An audit of the City of Boston Fire Department recommends the city spend more than $22 million to replace 29 units in the Fire Department that are more than 15 years old.
It also recommends the department establish a 15-year replacement plan for front-line apparatus that also provides a planned expenditure over a period of years to catch up on replacements for vehicles that are more than 15 years old.
The audit surveyed target replacement cycles of fire departments around the country to come up with the 15-year replacement target. Boston’s fire apparatus has an effective cycle of 22-23 years. Of the 54 pumpers in the fleet, 20 are older than 15 years, and of the 31 ladder trucks, 9 are more than 15 years old.
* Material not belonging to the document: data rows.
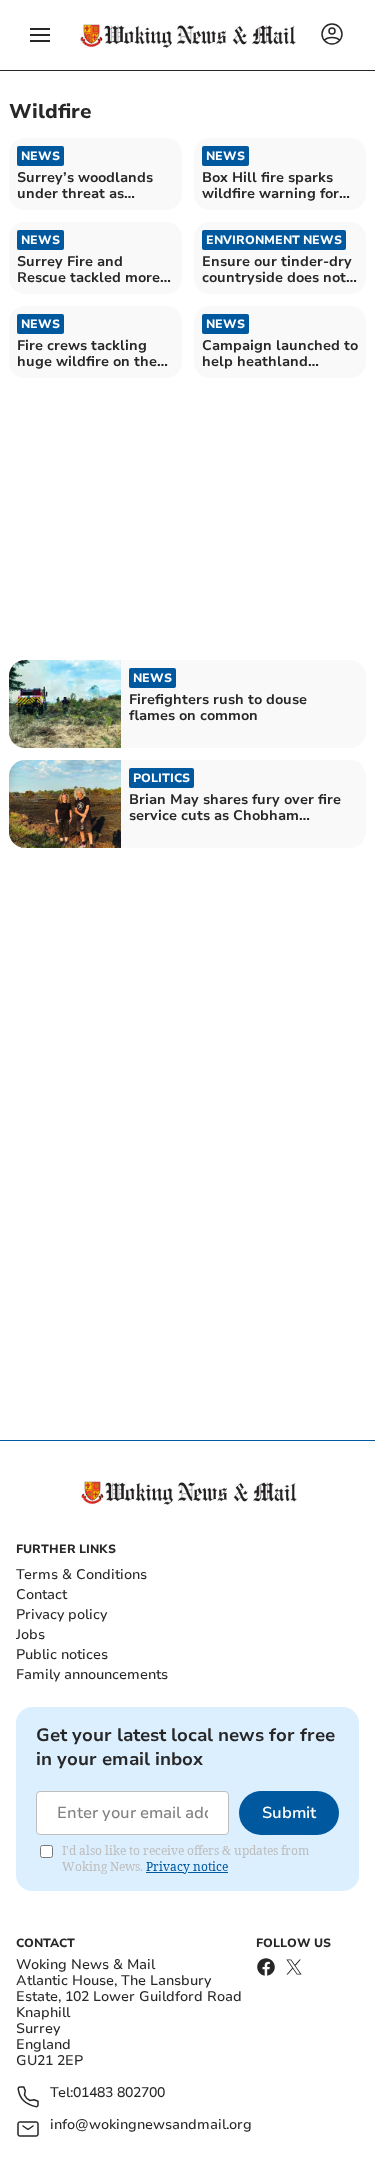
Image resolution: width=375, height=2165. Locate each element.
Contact (41, 1594)
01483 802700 (119, 2093)
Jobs (30, 1634)
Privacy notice (187, 1866)
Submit (289, 1813)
Auditors estimated new pumpers would cost $750,000 each while new ladder trucks would cost $850,000 each.
A newer fleet would reduce the amount of maintenance required as well as downtime.
The report also stated that the Fire Department's Transportation Division should fully utilize its Dossier fleet management information system and discontinue the practice of dispatching heavy repair mechanics to fire scenes except in cases of specific requests.
The Transportation Division has six heavy motor repair mechanics, three foremen, and one automotive technician who maintain 314 light and heavy units.
Matrix Consulting Group performed the audit, completing it July 2015. According to NCEN, Boston Mayor Marty Walsh commissioned the audit.